Elephant were only killed by herders when they posed a threat to livestock. Pre-colonially, this livestock moved often and, as a resultant, was less frequently at threat from elephant.

Human-elephant conflict: neighbours to humans who live changed lives

Elephant and human undoubtedly came into contact in the pre-colonial era. Furthermore, there are well-documented instances of that contact escalating into conflict. However, since colonial assumption of governance in the TCA, this relationship has changed massively.

There are a great many factors that have impacted the gradual, but accelerating, changes that make human-elephant conflict an increasingly prevalent issue.

Colonial government brought with it adapted attitudes toward land ownership and the mobility of inhabiting peoples. These attitudes, previously foreign to the area, became a legal code the foundations of which exist today. This, coupled with gradual attitudinal and legal changes to the treatment of wildlife, as well as population increase, climate change and continued food scarcity in the area, has resulted in a shift away from nomadic forms of existence.

Instead, now, what is more frequently observable in the areas that abound wild spaces, are settled farms. As stated in the Louisiana researchers’ report: human-elephant “conflict tends to arise wherever a majority of people living adjacent to conservation areas depend directly on crops, livestock, forest products, and wildlife for their livelihoods.”

If any of our readers have watched the BBC documentary, Dynasties, and it’s account of how this conflict is mitigated, they will know how fraught the human-elephant relationship can become. Farmers depend on the produce from their settled farms and elephant can be quite destructive if ever they come into contact with these farmsteads.

This dependence, the importance of it, makes these encounters quite emotionally-charged. The import of a farmer’s produce is exacerbated by food insecurity and drought in areas such as the TCA. Resultantly, landowners are often driven to desperation in the protection of their hard-won crops. They often use loud sounds to drive the elephant off. This can, in turn, make the elephant more aggressive and has resulted in deaths on both sides of the conflict.

Human-elephant conflict: the modern relationship and what can be done to mitigate against further conflict

Over the last two centuries, we have seen a drastic change to the relationship between human beings and elephant in Kenya. Where once the interaction might have been described as cohabitational, or even mutually beneficial, it is now one, definitely, of conflict.

As an increasingly problematic phenomena in the mission to conserve African elephant, mitigating this conflict is at the forefront of conservationists’ thinking. However, it is only recently that the focus has shifted from undermining poaching and the illegal trade in wildlife parts.

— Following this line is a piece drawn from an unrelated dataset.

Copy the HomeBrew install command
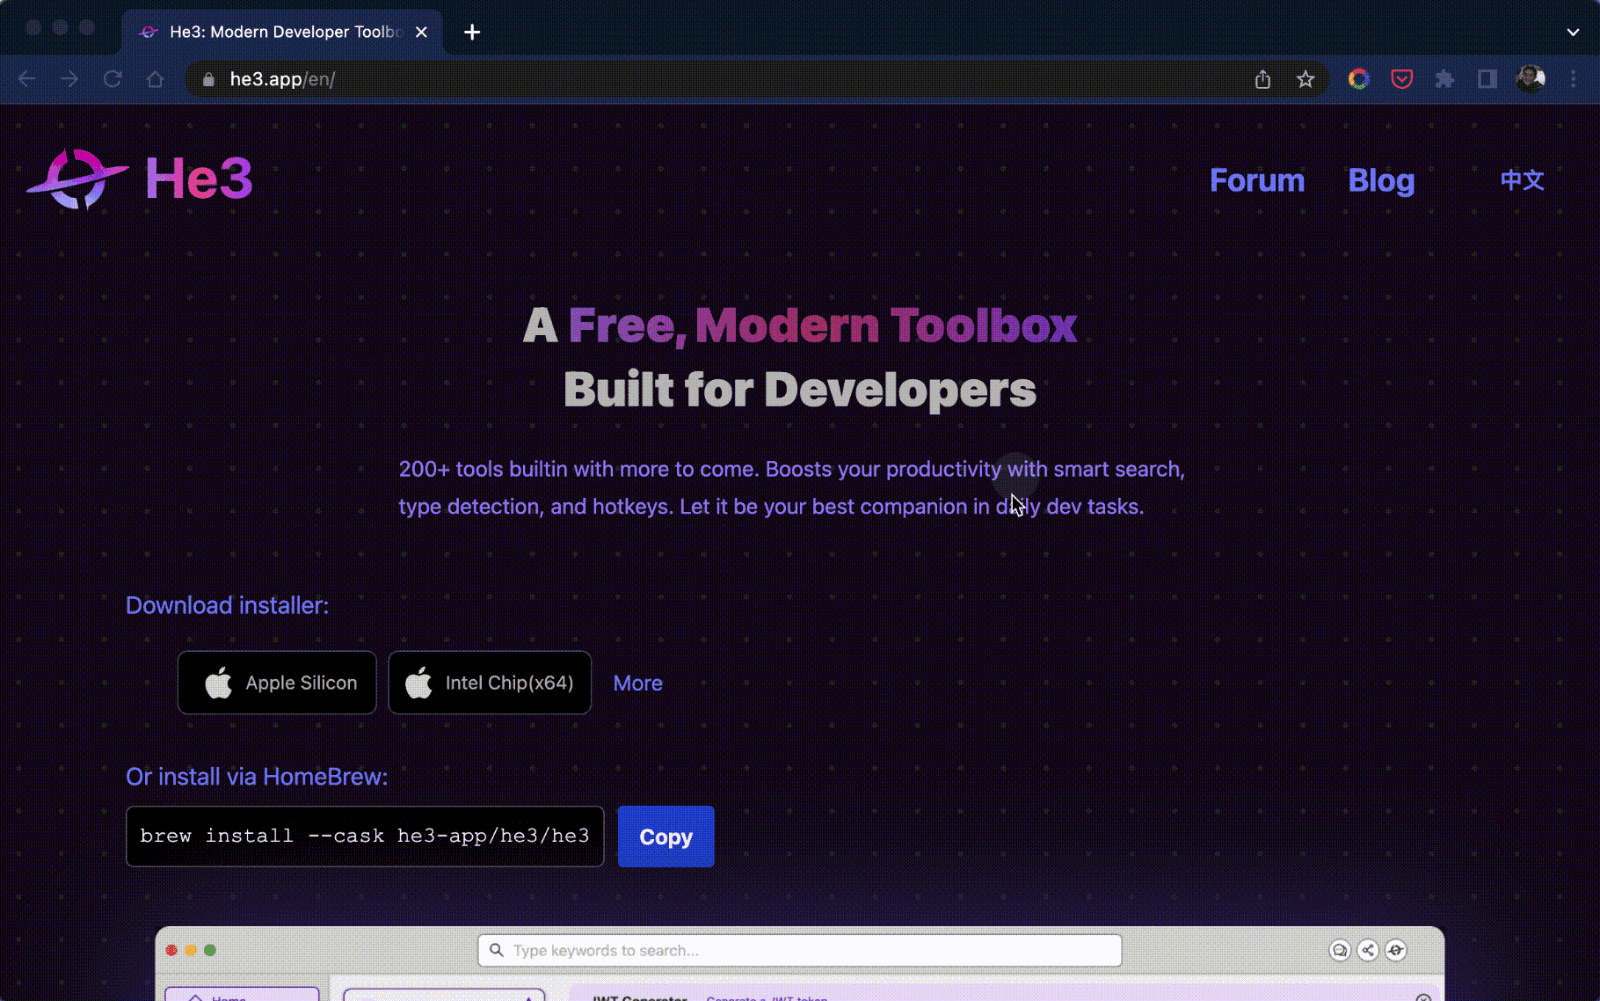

There is, resultantly, much that is in the consideration for the alleviation of this conflict’s worst expressions. Intelligently lain electric fences are one such solution, so too are fences of a more intriguing design. Beehive fences and fences made of foul-smelling substances have seen some successes.

Fences, of course, have a problematic history in conservation. They do protect human populations but, when they are indiscriminately lain, they also fragment already broken-apart wildlife populations.

Human fences, as seen in the Dynasties documentary, are also used. Human rangers put their bodies on the line, nightly, chasing away elephant herds while they throw firecrackers in an attempt to shepherd the creatures away from people. This is obviously quite labour intensive and dangerous.

In the research paper that has been the foundation of much that has been explored in this article, the researchers suggest that a backwards transition of human behaviour might be the answer. They suggest that reverting to a more nomadic, pastoralist tradition may well be the answer to solving human-elephant conflict.

It may be a while before we have decisive and actionable plans that will solve this issue. It may well be the case that several solutions are needed to mitigate against this conflict. Whatever the solution, rest assured we will search for it and, flush with the successes we’ve seen in subduing poaching, we’re sure we’ll find it.